* _TASK_:
The line containing "Task: Click the Snowflake source icon" marks the start; extract exactly from it through the last line of the entries, and omit any pictures.

----

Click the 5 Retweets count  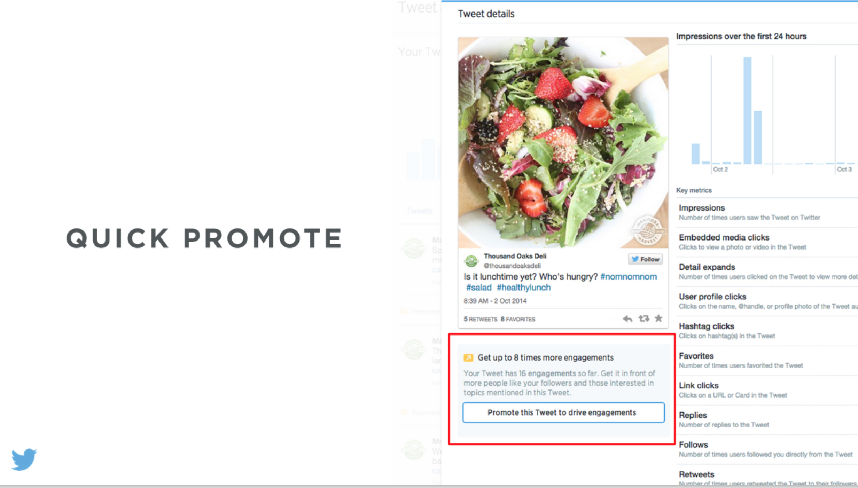[480, 319]
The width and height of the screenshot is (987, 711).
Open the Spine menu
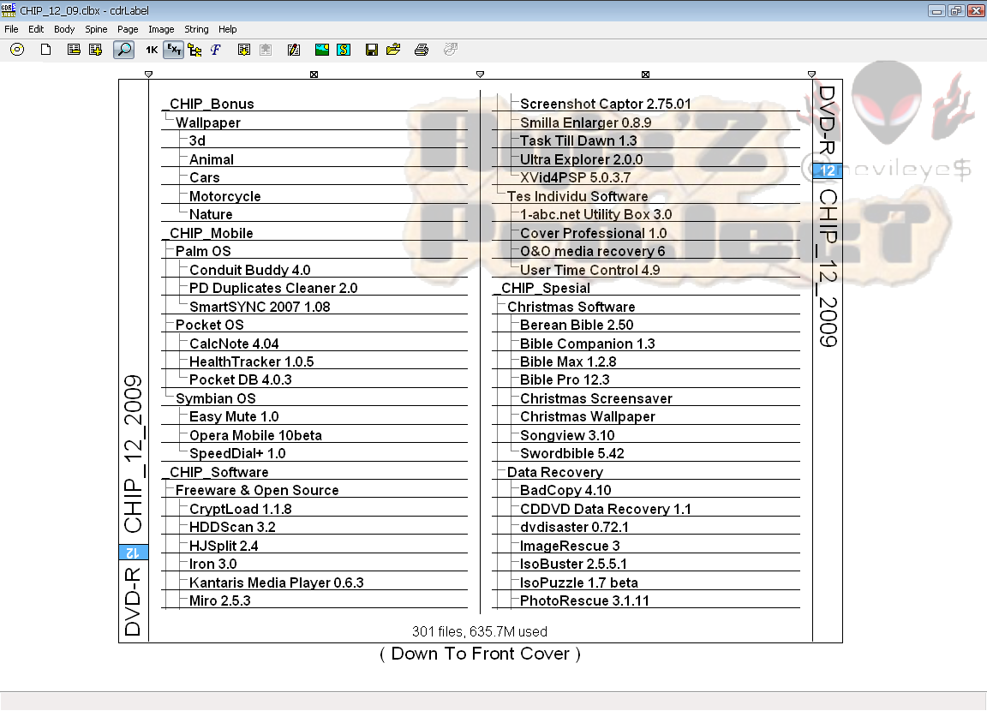(x=96, y=28)
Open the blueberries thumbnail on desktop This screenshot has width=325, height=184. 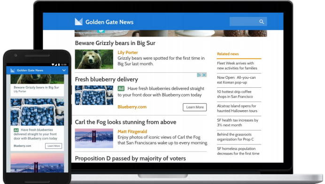(94, 95)
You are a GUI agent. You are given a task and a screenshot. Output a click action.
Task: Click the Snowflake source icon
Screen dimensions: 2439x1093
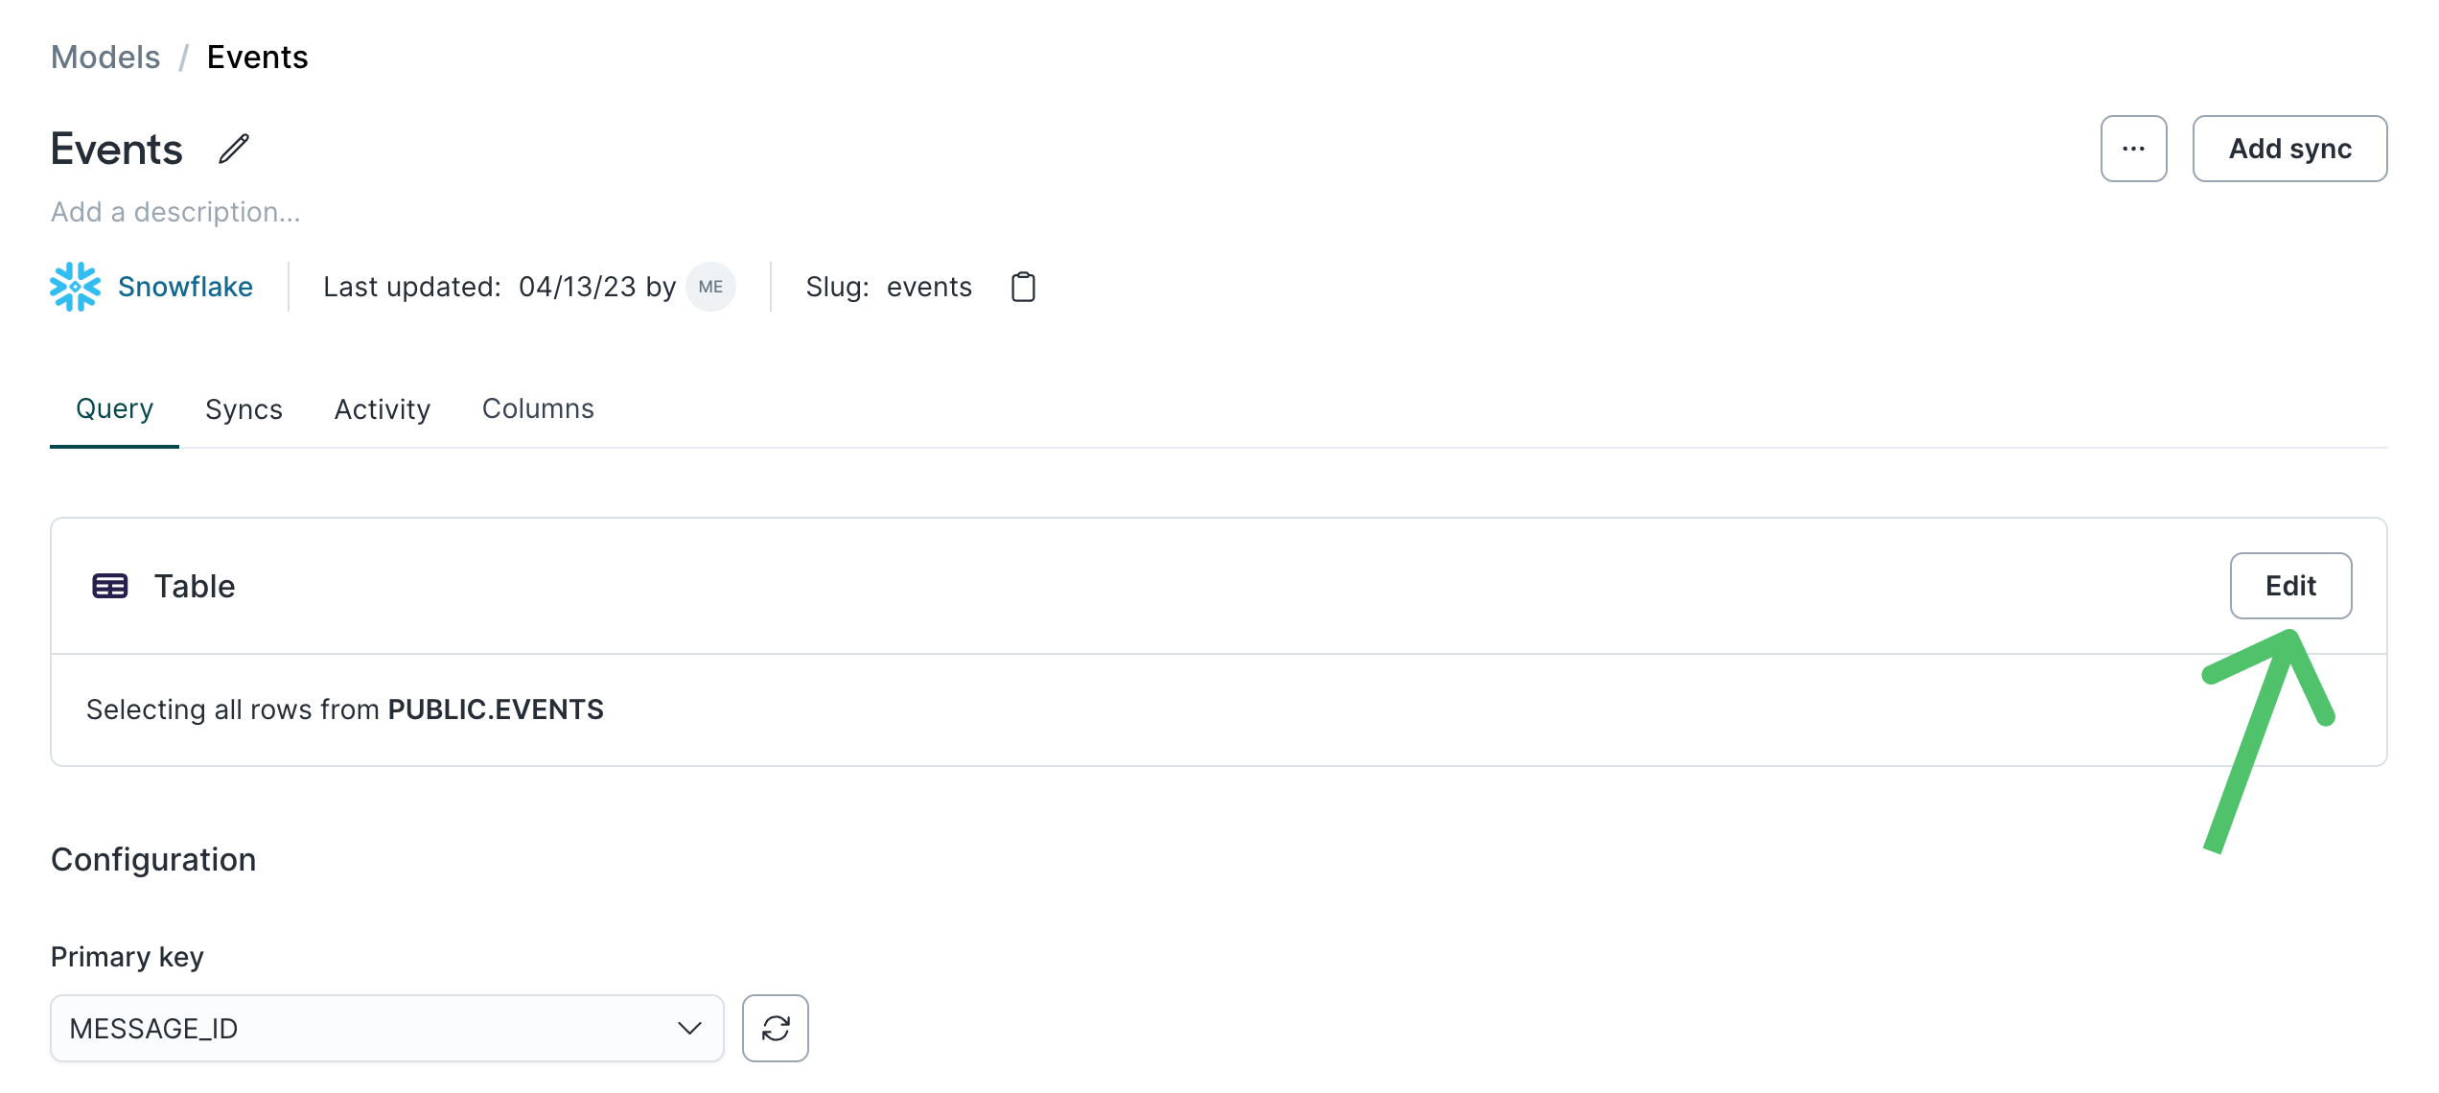(76, 286)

----

* _COMPLETED TASK_:
Task: Click the Snowflake source icon
Screen dimensions: 2439x1093
(76, 286)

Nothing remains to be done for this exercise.